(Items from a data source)
##############################
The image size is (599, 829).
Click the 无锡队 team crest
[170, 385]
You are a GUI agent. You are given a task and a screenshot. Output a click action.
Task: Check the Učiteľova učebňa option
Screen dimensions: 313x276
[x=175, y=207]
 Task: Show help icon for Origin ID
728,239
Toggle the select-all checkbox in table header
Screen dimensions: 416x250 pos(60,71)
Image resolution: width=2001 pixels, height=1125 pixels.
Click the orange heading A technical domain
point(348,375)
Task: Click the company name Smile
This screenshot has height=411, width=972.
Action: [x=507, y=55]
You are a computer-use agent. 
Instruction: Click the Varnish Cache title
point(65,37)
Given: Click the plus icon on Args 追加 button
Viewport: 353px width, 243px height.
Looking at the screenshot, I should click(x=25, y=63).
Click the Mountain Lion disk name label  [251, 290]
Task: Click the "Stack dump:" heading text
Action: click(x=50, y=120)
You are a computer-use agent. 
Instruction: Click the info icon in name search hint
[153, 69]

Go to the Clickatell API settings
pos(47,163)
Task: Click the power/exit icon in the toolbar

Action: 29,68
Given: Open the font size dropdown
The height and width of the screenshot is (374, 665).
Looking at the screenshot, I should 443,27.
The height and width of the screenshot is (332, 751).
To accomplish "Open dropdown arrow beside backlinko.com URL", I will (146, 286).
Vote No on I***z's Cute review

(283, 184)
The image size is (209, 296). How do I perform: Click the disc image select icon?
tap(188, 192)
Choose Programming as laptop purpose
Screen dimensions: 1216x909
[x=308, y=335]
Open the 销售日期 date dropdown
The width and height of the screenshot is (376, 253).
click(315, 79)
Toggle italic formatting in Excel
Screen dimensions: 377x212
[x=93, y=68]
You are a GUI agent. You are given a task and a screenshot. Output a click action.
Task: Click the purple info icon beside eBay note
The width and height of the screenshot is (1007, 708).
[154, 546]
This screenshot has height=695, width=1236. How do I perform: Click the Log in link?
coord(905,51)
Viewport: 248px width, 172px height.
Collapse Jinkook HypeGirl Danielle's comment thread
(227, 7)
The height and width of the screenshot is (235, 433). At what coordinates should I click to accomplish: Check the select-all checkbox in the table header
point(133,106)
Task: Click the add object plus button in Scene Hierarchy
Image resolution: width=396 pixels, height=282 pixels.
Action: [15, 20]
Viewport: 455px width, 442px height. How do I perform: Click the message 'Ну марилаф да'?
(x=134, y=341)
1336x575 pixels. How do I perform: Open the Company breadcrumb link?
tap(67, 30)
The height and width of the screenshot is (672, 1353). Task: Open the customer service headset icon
##############################
**What you are asked to do:** Your reply should hold all the entries, each repeated without a single change.

**The answer:**
The image size is (599, 829).
Click the 无锡队 team crest
[170, 385]
You are a GUI agent. You are given a task and a screenshot. Output a click action.
Task: Check the Učiteľova učebňa option
Screen dimensions: 313x276
[x=175, y=207]
 Task: Show help icon for Origin ID
728,239
Toggle the select-all checkbox in table header
Screen dimensions: 416x250 pos(60,71)
Image resolution: width=2001 pixels, height=1125 pixels.
Click the orange heading A technical domain
point(348,375)
Task: Click the company name Smile
This screenshot has height=411, width=972.
Action: [x=507, y=55]
You are a computer-use agent. 
Instruction: Click the Varnish Cache title
point(65,37)
Given: Click the plus icon on Args 追加 button
Viewport: 353px width, 243px height.
Looking at the screenshot, I should click(x=25, y=63).
Click the Mountain Lion disk name label  [251, 290]
Task: Click the "Stack dump:" heading text
Action: click(x=50, y=120)
You are a computer-use agent. 
Instruction: Click the info icon in name search hint
[153, 69]

Go to the Clickatell API settings
pos(47,163)
Task: Click the power/exit icon in the toolbar

Action: 29,68
Given: Open the font size dropdown
The height and width of the screenshot is (374, 665).
Looking at the screenshot, I should 443,27.
The height and width of the screenshot is (332, 751).
To accomplish "Open dropdown arrow beside backlinko.com URL", I will (146, 286).
Vote No on I***z's Cute review

(283, 184)
The image size is (209, 296). How do I perform: Click the disc image select icon?
tap(188, 192)
Choose Programming as laptop purpose
Screen dimensions: 1216x909
[x=308, y=335]
Open the 销售日期 date dropdown
The width and height of the screenshot is (376, 253).
click(315, 79)
Toggle italic formatting in Excel
Screen dimensions: 377x212
[x=93, y=68]
You are a GUI agent. You are given a task and a screenshot. Output a click action.
Task: Click the purple info icon beside eBay note
The width and height of the screenshot is (1007, 708).
[154, 546]
This screenshot has height=695, width=1236. How do I perform: Click the Log in link?
coord(905,51)
Viewport: 248px width, 172px height.
Collapse Jinkook HypeGirl Danielle's comment thread
(227, 7)
The height and width of the screenshot is (235, 433). At what coordinates should I click to accomplish: Check the select-all checkbox in the table header
point(133,106)
Task: Click the add object plus button in Scene Hierarchy
Image resolution: width=396 pixels, height=282 pixels.
Action: [15, 20]
Viewport: 455px width, 442px height. How do I perform: Click the message 'Ну марилаф да'?
(x=134, y=341)
1336x575 pixels. How do I perform: Open the Company breadcrumb link?
tap(67, 30)
The height and width of the screenshot is (672, 1353). Task: Open the customer service headset icon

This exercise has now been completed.